(Records for locating described items)
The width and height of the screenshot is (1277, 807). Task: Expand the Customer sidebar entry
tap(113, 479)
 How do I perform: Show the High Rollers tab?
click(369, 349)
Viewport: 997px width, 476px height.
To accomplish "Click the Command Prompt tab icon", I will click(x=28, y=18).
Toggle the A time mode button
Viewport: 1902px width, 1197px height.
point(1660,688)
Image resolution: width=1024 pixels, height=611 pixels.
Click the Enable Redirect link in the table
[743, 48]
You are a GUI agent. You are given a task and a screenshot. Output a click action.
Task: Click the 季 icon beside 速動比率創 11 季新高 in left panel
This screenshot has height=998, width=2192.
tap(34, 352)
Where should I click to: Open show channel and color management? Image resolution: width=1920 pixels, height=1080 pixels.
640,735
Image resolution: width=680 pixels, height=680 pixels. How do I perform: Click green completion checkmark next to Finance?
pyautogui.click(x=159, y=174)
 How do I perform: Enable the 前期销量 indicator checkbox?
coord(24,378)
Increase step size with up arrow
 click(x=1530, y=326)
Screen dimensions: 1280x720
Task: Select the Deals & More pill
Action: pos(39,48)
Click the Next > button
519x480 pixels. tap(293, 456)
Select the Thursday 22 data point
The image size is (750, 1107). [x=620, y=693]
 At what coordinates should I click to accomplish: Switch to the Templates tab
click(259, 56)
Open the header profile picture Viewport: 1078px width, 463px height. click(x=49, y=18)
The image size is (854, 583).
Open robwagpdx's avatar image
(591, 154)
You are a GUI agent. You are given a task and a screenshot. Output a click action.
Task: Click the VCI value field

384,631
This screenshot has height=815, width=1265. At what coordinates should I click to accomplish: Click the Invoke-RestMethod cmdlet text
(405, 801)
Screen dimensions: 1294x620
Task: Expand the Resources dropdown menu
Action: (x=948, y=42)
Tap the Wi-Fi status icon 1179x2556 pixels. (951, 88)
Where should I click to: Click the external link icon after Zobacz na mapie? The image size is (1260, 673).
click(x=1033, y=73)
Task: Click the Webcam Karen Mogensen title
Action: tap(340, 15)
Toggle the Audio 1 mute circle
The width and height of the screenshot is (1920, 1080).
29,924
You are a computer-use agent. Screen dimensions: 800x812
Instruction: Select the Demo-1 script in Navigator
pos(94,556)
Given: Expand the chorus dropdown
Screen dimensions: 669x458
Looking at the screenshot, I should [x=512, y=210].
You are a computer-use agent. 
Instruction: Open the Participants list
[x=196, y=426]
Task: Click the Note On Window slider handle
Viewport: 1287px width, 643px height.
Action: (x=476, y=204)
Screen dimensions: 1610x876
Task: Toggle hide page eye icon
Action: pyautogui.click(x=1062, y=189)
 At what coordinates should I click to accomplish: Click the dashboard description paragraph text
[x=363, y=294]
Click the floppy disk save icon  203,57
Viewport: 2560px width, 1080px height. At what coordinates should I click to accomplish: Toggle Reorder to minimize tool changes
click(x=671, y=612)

• _GIVEN PROBLEM_: Put every line of the items above into a numbered list, leaving out any blank lines.

• _SOLUTION BELOW_:
1. The width and height of the screenshot is (1277, 807). Task: Expand the Customer sidebar entry
2. tap(113, 479)
3.  How do I perform: Show the High Rollers tab?
4. click(369, 349)
5. Viewport: 997px width, 476px height.
6. To accomplish "Click the Command Prompt tab icon", I will click(x=28, y=18).
7. Toggle the A time mode button
8. Viewport: 1902px width, 1197px height.
9. point(1660,688)
10. Image resolution: width=1024 pixels, height=611 pixels.
11. Click the Enable Redirect link in the table
12. [743, 48]
13. You are a GUI agent. You are given a task and a screenshot. Output a click action.
14. Task: Click the 季 icon beside 速動比率創 11 季新高 in left panel
15. This screenshot has height=998, width=2192.
16. tap(34, 352)
17. Where should I click to: Open show channel and color management? Image resolution: width=1920 pixels, height=1080 pixels.
18. 640,735
19. Image resolution: width=680 pixels, height=680 pixels. How do I perform: Click green completion checkmark next to Finance?
20. pyautogui.click(x=159, y=174)
21.  How do I perform: Enable the 前期销量 indicator checkbox?
22. coord(24,378)
23. Increase step size with up arrow
24.  click(x=1530, y=326)
25. Screen dimensions: 1280x720
26. Task: Select the Deals & More pill
27. Action: pos(39,48)
28. Click the Next > button
29. 519x480 pixels. tap(293, 456)
30. Select the Thursday 22 data point
31. The image size is (750, 1107). [x=620, y=693]
32.  At what coordinates should I click to accomplish: Switch to the Templates tab
33. click(259, 56)
34. Open the header profile picture Viewport: 1078px width, 463px height. click(x=49, y=18)
35. The image size is (854, 583).
36. Open robwagpdx's avatar image
37. (591, 154)
38. You are a GUI agent. You are given a task and a screenshot. Output a click action.
39. Task: Click the VCI value field
40. 384,631
41. This screenshot has height=815, width=1265. At what coordinates should I click to accomplish: Click the Invoke-RestMethod cmdlet text
42. (405, 801)
43. Screen dimensions: 1294x620
44. Task: Expand the Resources dropdown menu
45. Action: (x=948, y=42)
46. Tap the Wi-Fi status icon 1179x2556 pixels. (951, 88)
47. Where should I click to: Click the external link icon after Zobacz na mapie? The image size is (1260, 673).
48. click(x=1033, y=73)
49. Task: Click the Webcam Karen Mogensen title
50. Action: tap(340, 15)
51. Toggle the Audio 1 mute circle
52. The width and height of the screenshot is (1920, 1080).
53. 29,924
54. You are a computer-use agent. Screen dimensions: 800x812
55. Instruction: Select the Demo-1 script in Navigator
56. pos(94,556)
57. Given: Expand the chorus dropdown
58. Screen dimensions: 669x458
59. Looking at the screenshot, I should [x=512, y=210].
60. You are a computer-use agent. 
61. Instruction: Open the Participants list
62. [x=196, y=426]
63. Task: Click the Note On Window slider handle
64. Viewport: 1287px width, 643px height.
65. Action: (x=476, y=204)
66. Screen dimensions: 1610x876
67. Task: Toggle hide page eye icon
68. Action: pyautogui.click(x=1062, y=189)
69.  At what coordinates should I click to accomplish: Click the dashboard description paragraph text
70. [x=363, y=294]
71. Click the floppy disk save icon  203,57
72. Viewport: 2560px width, 1080px height. At what coordinates should I click to accomplish: Toggle Reorder to minimize tool changes
73. click(x=671, y=612)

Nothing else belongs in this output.